The ASU Sun Dollar program will terminate Dec. 31, ending students’ ability to purchase food and merchandise from local businesses with money pre-loaded on their Sun Cards.
The Sun Dollar program officially ended in July, but students who had a remaining balance of less than $50 have been able to use their cards at some on-campus stores, according to ASU Sun Devil Card Services. After Dec. 31, any remaining Sun Dollar balances will be forfeited to the University.
ASU Marketing Manager Aaron Byrant said a decline in Sun Dollar use prompted the death of the program, which has been replaced with a new identification and debit card combination through MidFirst Bank.
“Over the past several years, fewer students selected to use the Sun Dollars program, opting toward personal checking accounts with debit cards as their main method of paying for their daily needs,” he said.
Byrant said laundry services in the dorms, which used to be paid for with Sun Dollars, will now be facilitated through student housing.
He said printing on campus will be provided by ASU’s copy and printing partner, Canon. Byrant said Canon will also provide an online payment system, which will come out soon.
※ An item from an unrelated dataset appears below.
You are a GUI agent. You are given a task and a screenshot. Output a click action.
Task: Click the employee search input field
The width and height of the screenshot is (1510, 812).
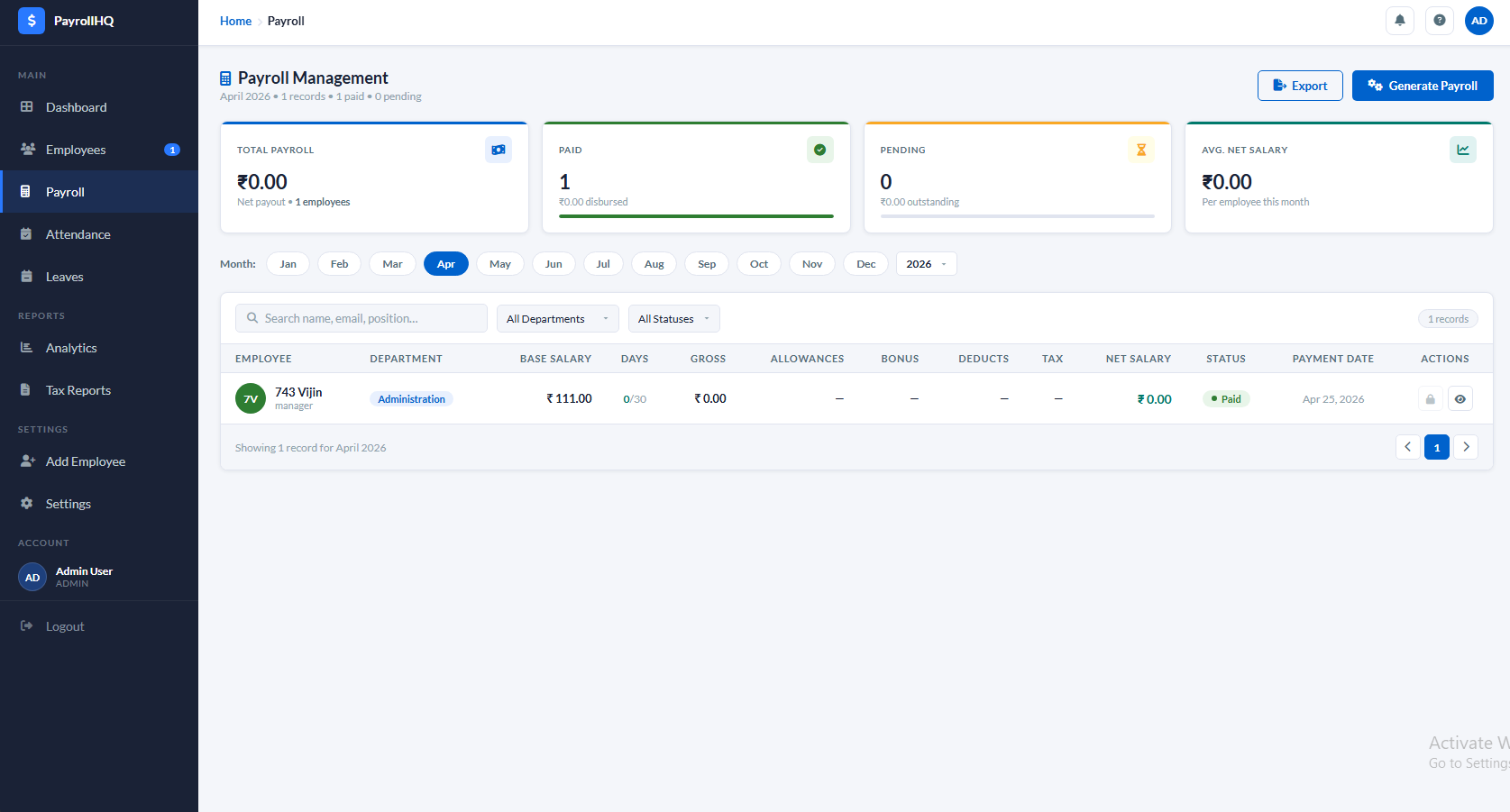coord(361,318)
According to an email to students by Sun Card Manager Andrew Perkins sent Sept. 18, Sun Dollar accounts can be closed before Dec. 31 for a fee of $15.
MidFirst Bank Vice President and Marketing Director Mike Piazza said MidFirst was selected from competing banks as ASU’s banking partner in an 11-year agreement.
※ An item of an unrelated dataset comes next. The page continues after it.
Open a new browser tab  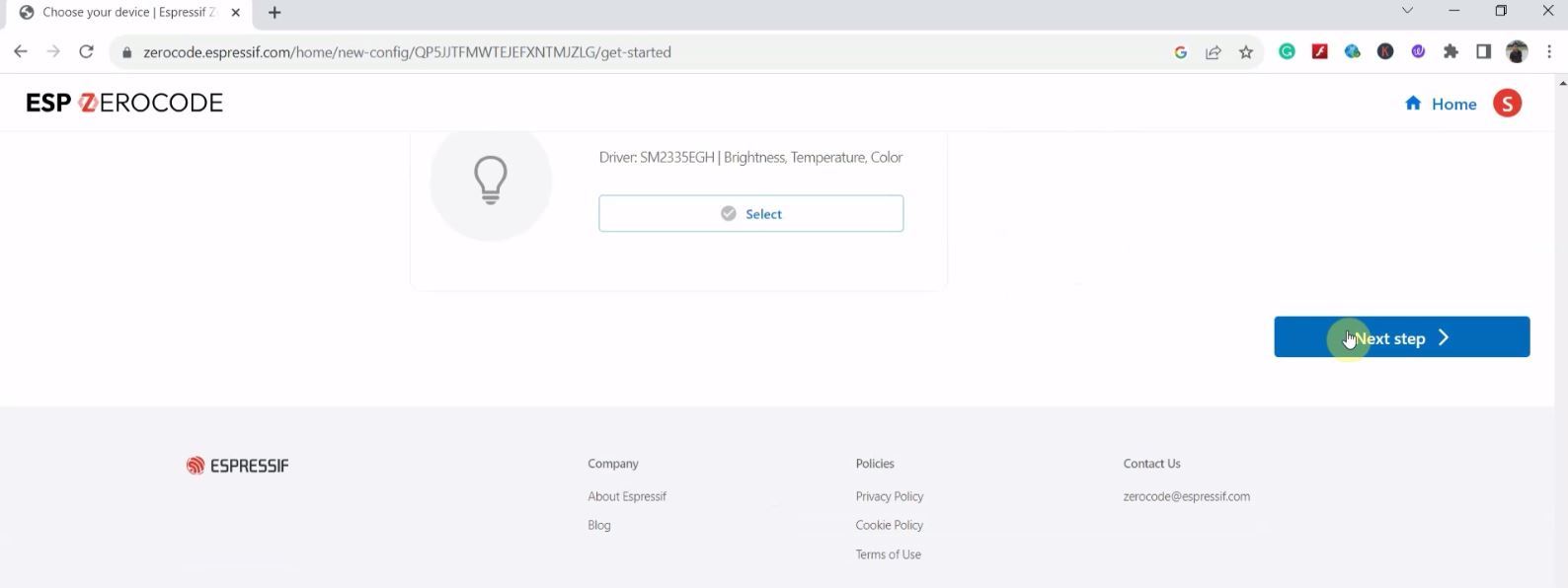274,13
“The Pitchfork Card offers ASU students, faculty and staff an all-in-one ID, MasterCard check card and building access card,” Piazza said.
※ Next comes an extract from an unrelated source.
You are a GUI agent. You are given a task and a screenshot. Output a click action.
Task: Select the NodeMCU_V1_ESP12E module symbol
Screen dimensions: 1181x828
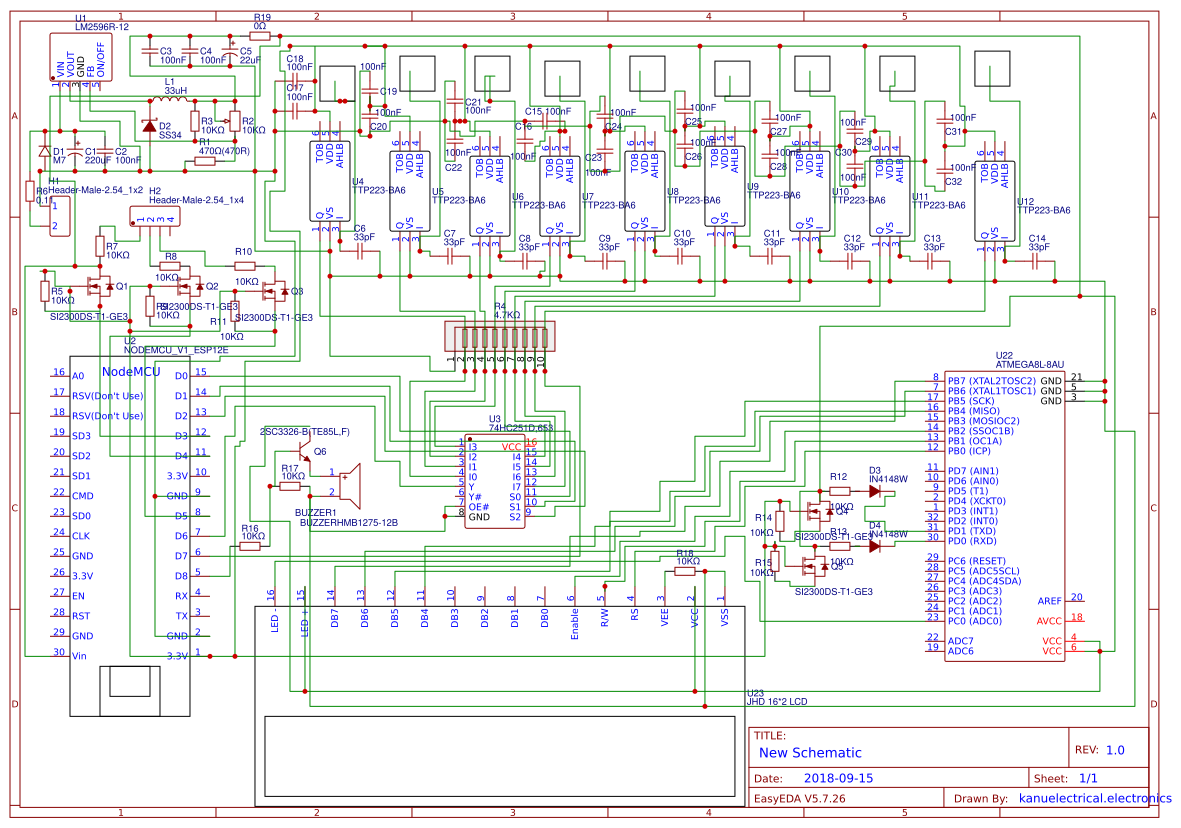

The bank also sponsors ASU Athletics, which includes naming rights for the MidFirst Bank Press Box and the new MidFirst Bank Stadium Club, he said.
In exchange for the partnership, ASU will receive revenue from the bank, he said.
Piazza said there are 43 ATMs across the four campuses and a full-service banking system located in the Tempe campus’s Memorial Union. There are plans to build a banking center on the Downtown campus soon.
Film junior Jonas Serra still uses his traditional Sun Card and didn’t consider switching to the Pitchfork card.
“I’m disappointed about the Sun Dollars,” Serra said. “I used them a lot last year.”
He said he now uses his debit card and doesn’t eat out as much.
Serra said his mom paid for his Sun Dollars, but now he has to buy his own food.
History and political science sophomore Lauren Penlend saw no need to switch to the new card.
“I’ve had it since I was a freshman … I just use it for (Maroon and Gold dollars) and to get into where I live at (Vista Del Sol),” she said.